> [INSTRUCTIONS FOR THE TASK] Copy each record exactly as it reads, leaving out any pictures it holds.

> [PROVIDED DATA]
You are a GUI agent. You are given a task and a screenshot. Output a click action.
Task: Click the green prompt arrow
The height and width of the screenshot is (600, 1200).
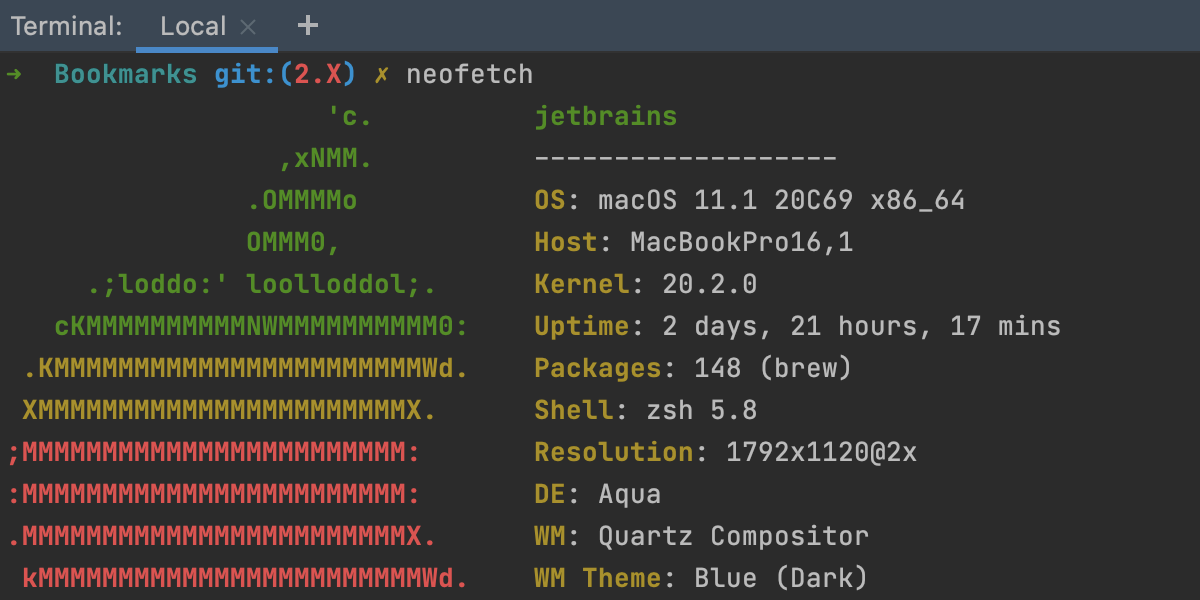click(x=13, y=74)
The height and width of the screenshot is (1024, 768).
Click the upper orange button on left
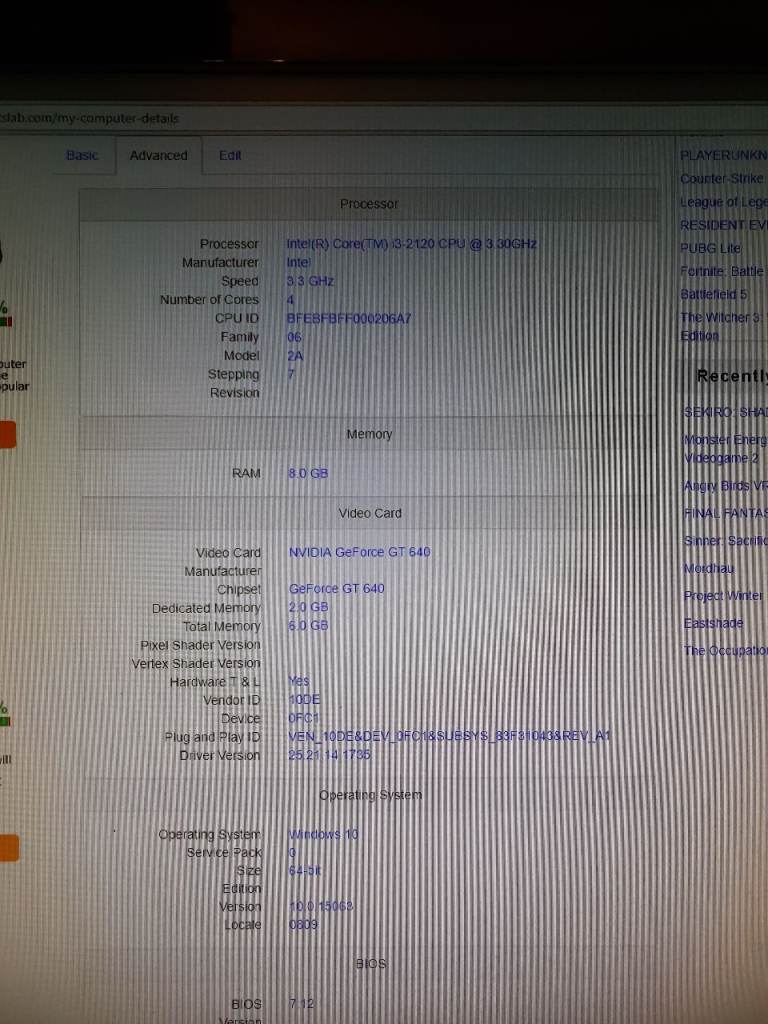[x=7, y=434]
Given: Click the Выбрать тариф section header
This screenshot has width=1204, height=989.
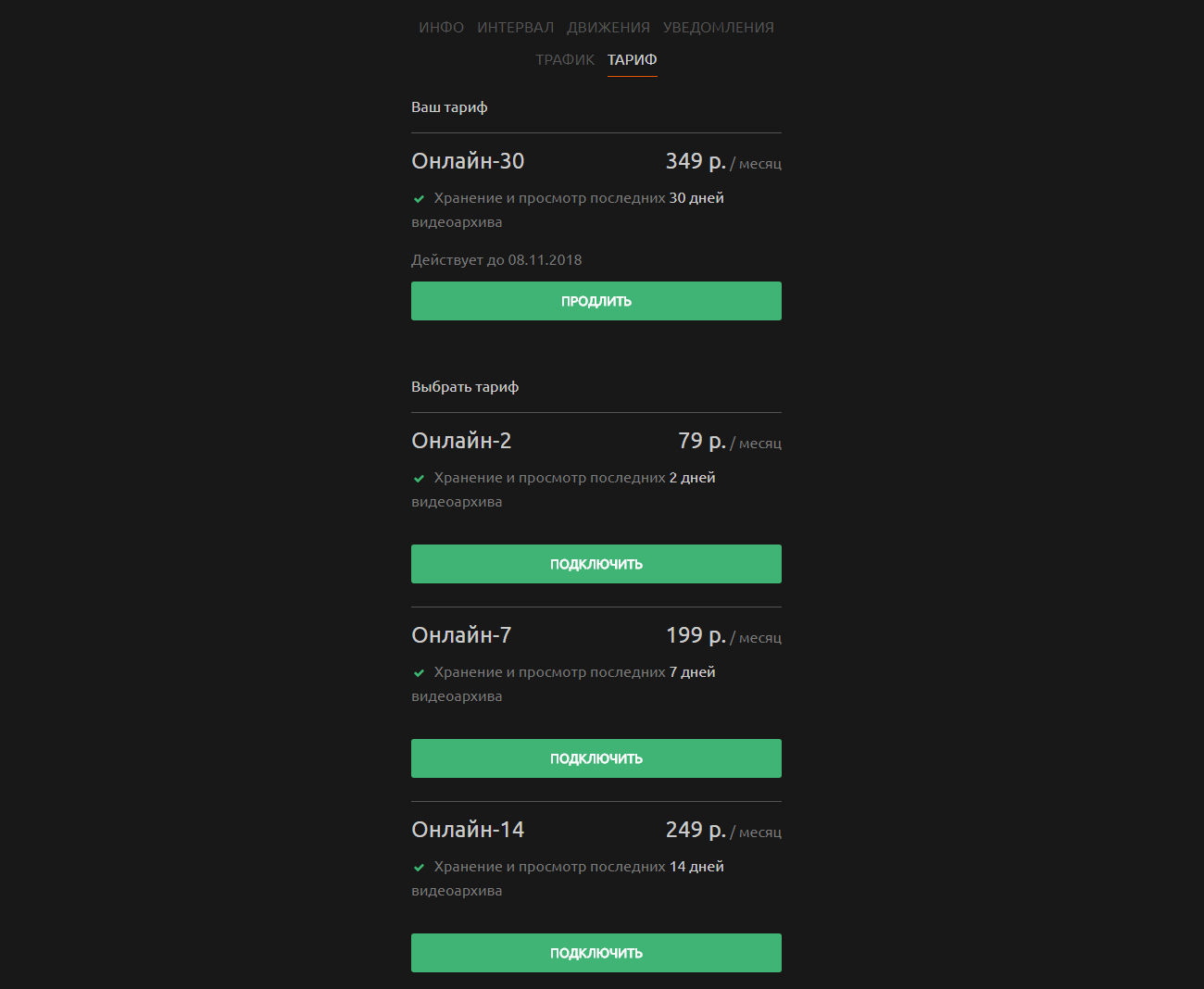Looking at the screenshot, I should coord(465,386).
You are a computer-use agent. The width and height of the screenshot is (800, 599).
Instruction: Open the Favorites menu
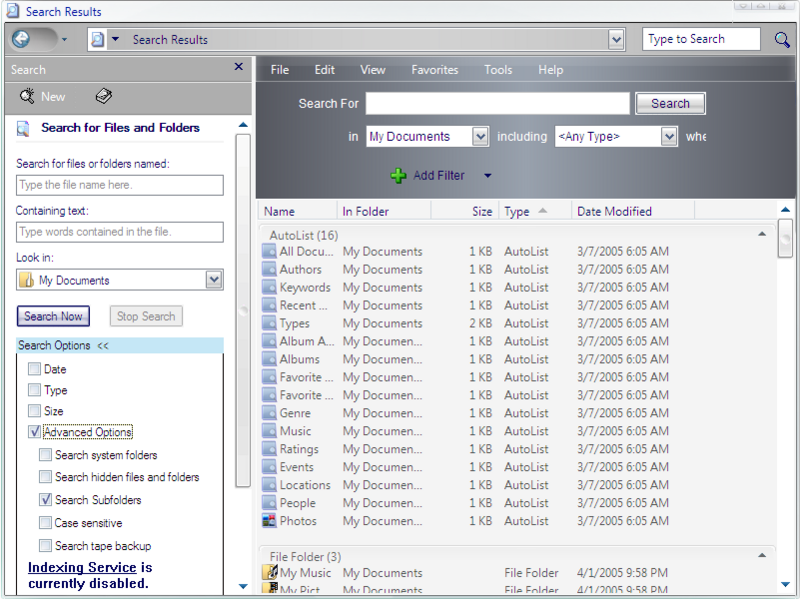point(434,70)
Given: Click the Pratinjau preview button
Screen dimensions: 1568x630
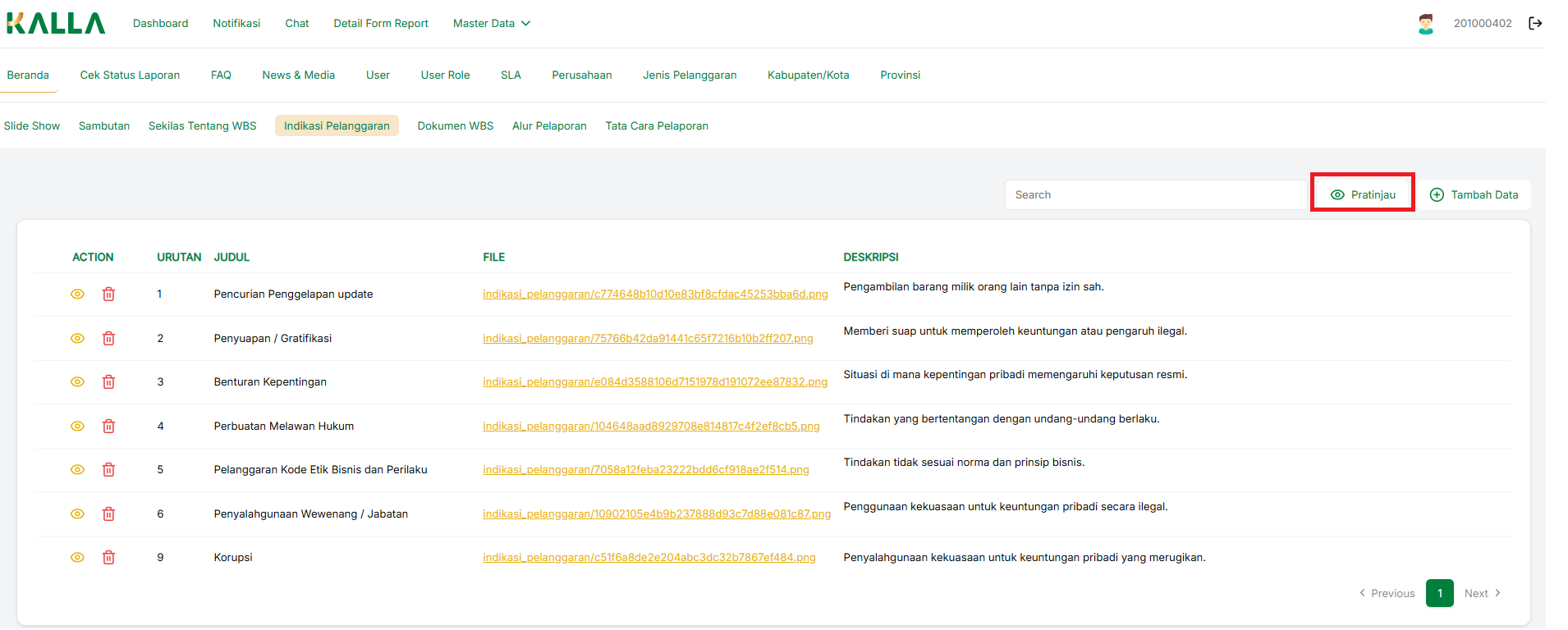Looking at the screenshot, I should click(1363, 195).
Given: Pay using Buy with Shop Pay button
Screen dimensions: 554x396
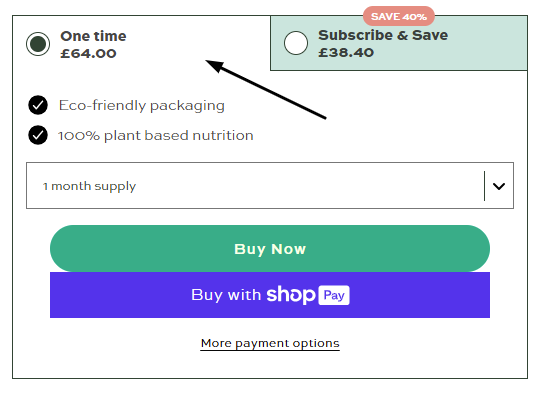Looking at the screenshot, I should [x=270, y=295].
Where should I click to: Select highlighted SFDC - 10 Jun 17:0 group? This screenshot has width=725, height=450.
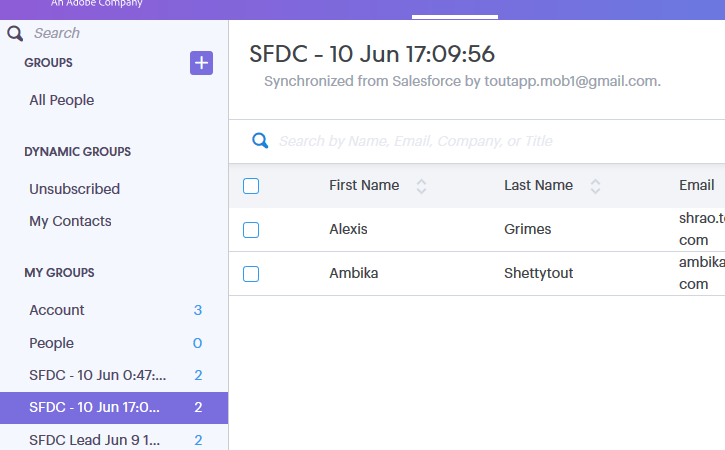(x=114, y=407)
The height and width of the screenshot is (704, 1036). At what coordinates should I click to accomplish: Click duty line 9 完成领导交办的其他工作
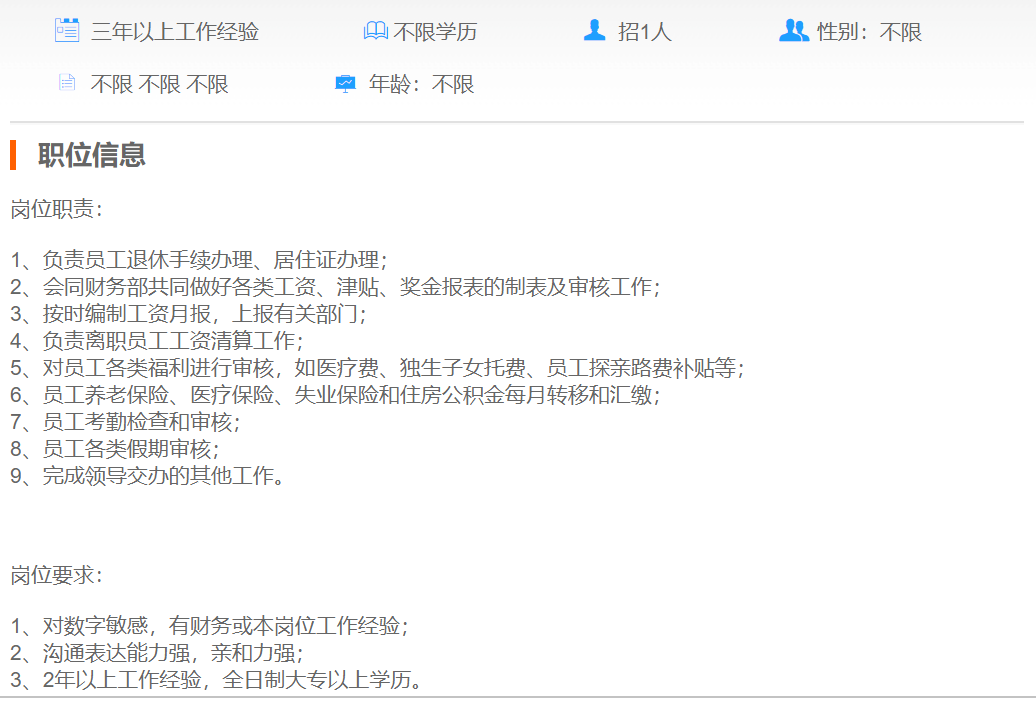click(149, 476)
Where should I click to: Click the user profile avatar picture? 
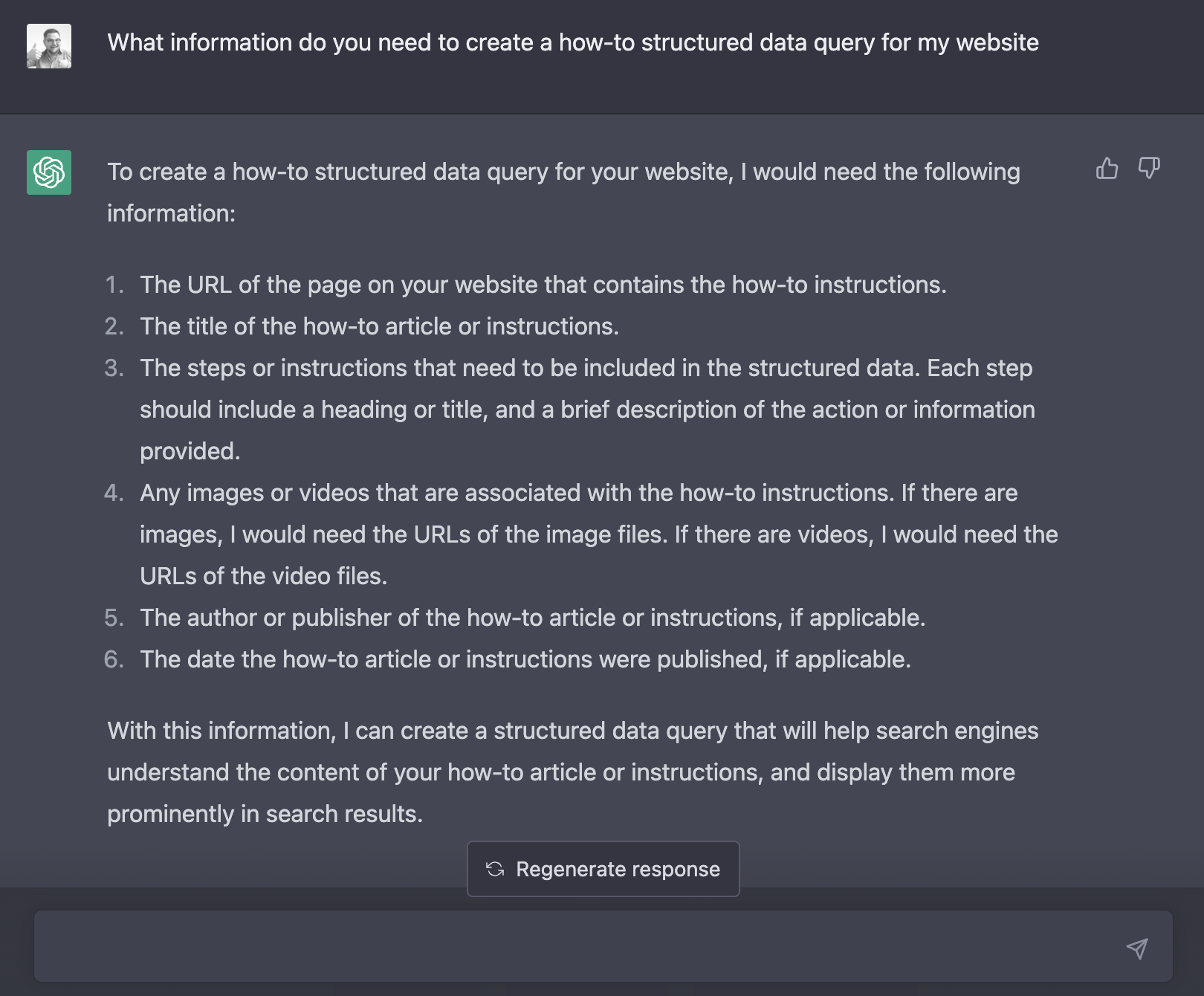click(48, 42)
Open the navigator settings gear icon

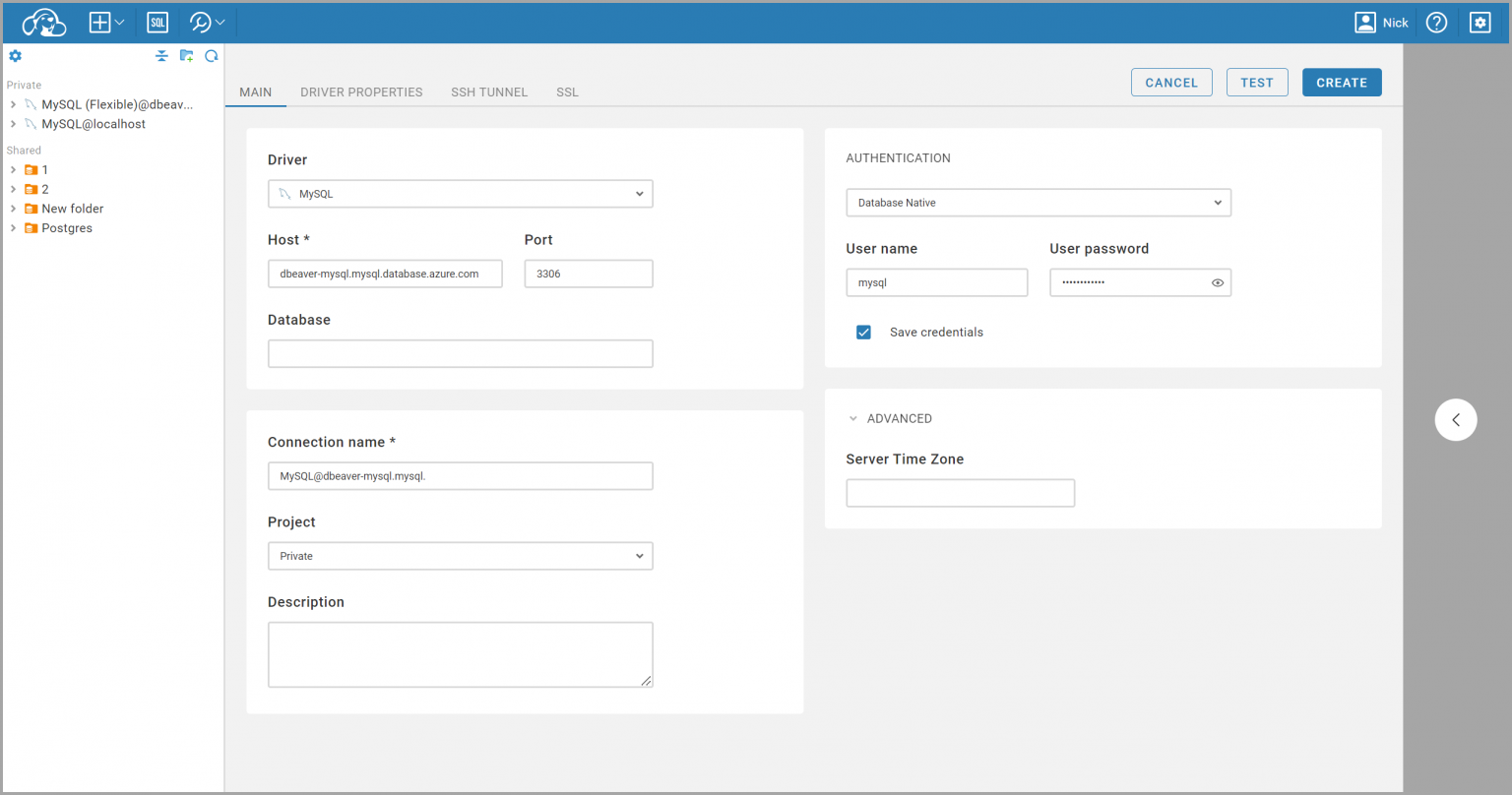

> [EXPECTED ANSWER]
You are a GUI agent. You are given a task and a screenshot. Output a click action.
Task: Click the green prompt arrow
The height and width of the screenshot is (600, 1200).
click(x=13, y=74)
The height and width of the screenshot is (1024, 768).
Click the upper orange button on left
[x=7, y=434]
Given: Click the Выбрать тариф section header
This screenshot has width=1204, height=989.
Looking at the screenshot, I should coord(465,386).
You are a computer-use agent. The width and height of the screenshot is (800, 599).
Instruction: Open the Favorites menu
point(434,70)
Given: Click the Pratinjau preview button
Screen dimensions: 1568x630
Looking at the screenshot, I should click(1363, 195).
Given: Pay using Buy with Shop Pay button
Screen dimensions: 554x396
Looking at the screenshot, I should [x=270, y=295].
Where should I click to: Select highlighted SFDC - 10 Jun 17:0 group? This screenshot has width=725, height=450.
(x=114, y=407)
The height and width of the screenshot is (704, 1036). At what coordinates should I click to accomplish: Click duty line 9 完成领导交办的其他工作
click(149, 476)
Where should I click to: Click the user profile avatar picture? 
click(48, 42)
Open the navigator settings gear icon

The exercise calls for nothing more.